* _AVAILABLE DATA_:
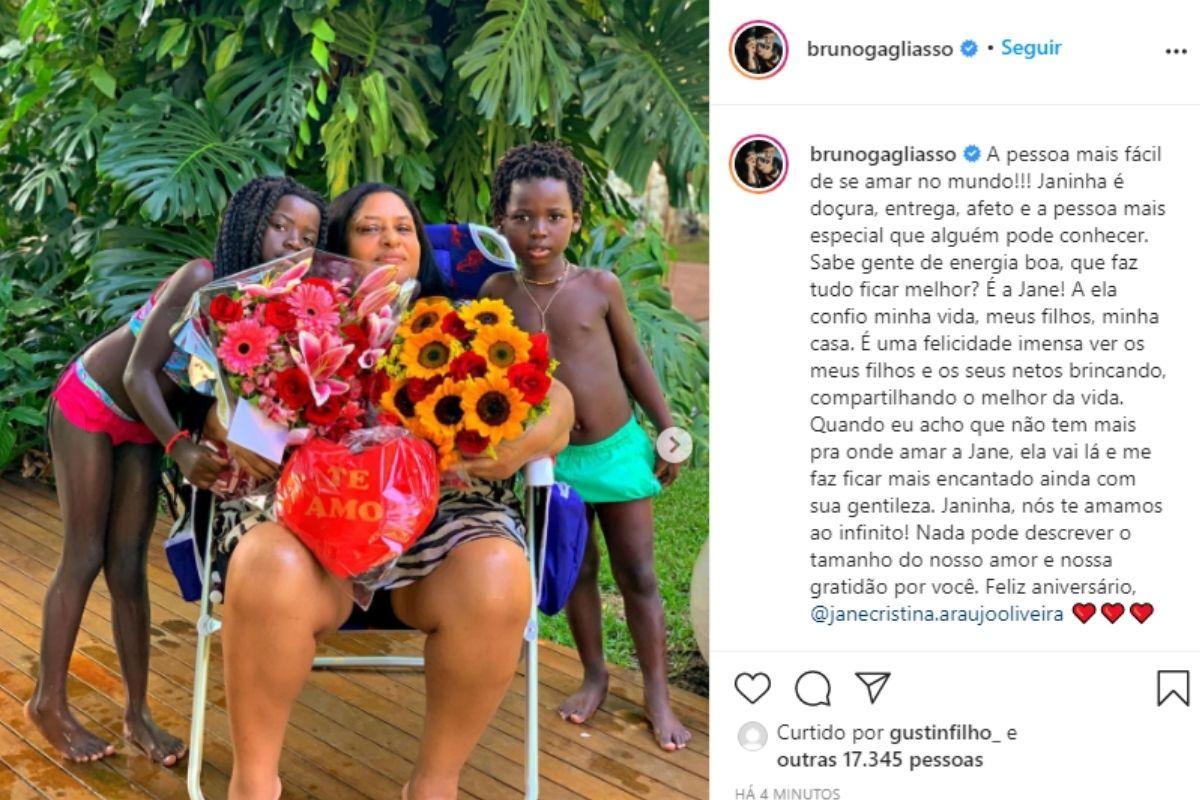This screenshot has width=1200, height=800.
Task: Open comments via speech bubble icon
Action: point(813,688)
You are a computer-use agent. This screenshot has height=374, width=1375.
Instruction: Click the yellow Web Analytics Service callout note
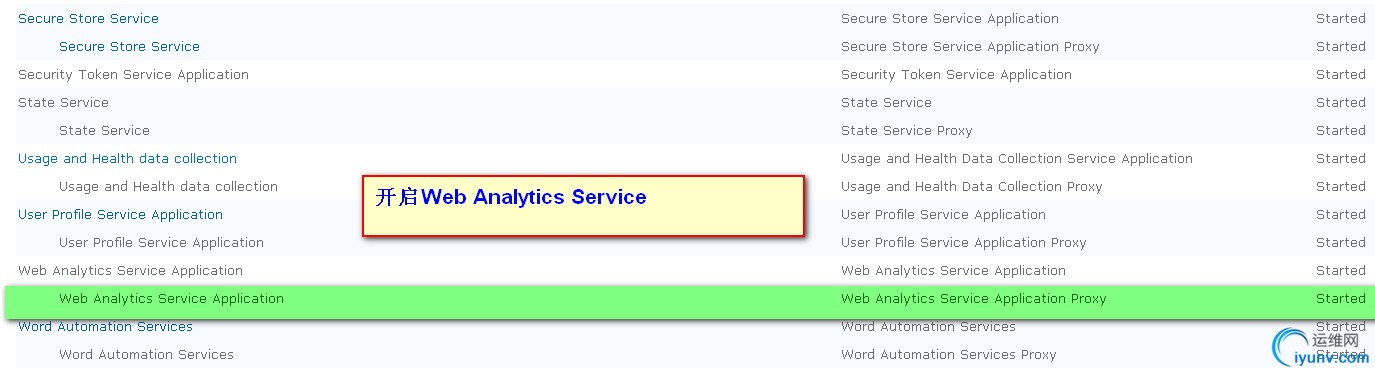pyautogui.click(x=583, y=206)
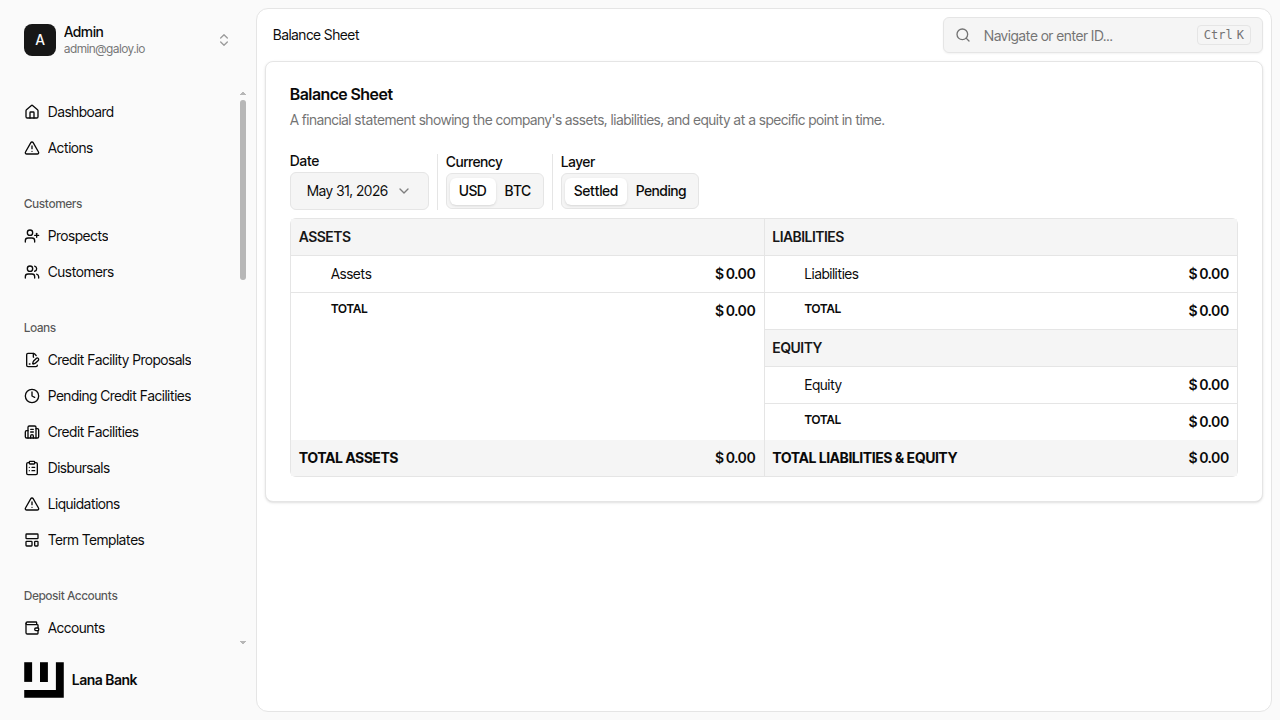
Task: Open the Pending Credit Facilities clock icon
Action: [x=32, y=396]
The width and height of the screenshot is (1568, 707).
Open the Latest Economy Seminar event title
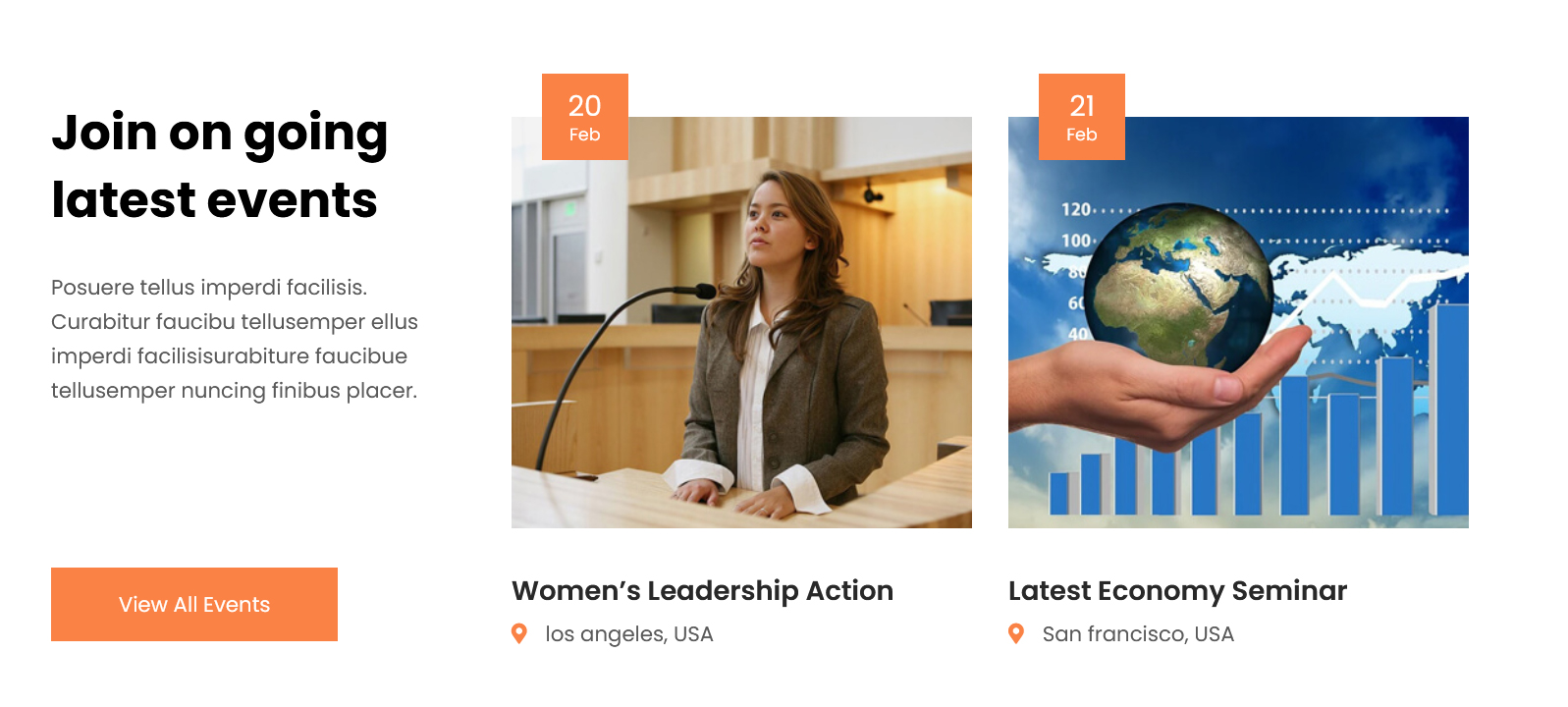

* _WHAT TO PRODUCE_:
Every line from the one bearing "You are a computer-use" through the end of the data above must be output exactly, and no picture may appear.

* _TASK RESULT_:
You are a computer-use agent. This screenshot has height=374, width=1375.
Instruction: Click the yellow Web Analytics Service callout note
pyautogui.click(x=583, y=206)
Task: Open the Pending Credit Facilities clock icon
Action: [x=32, y=396]
The width and height of the screenshot is (1568, 707).
Open the Latest Economy Seminar event title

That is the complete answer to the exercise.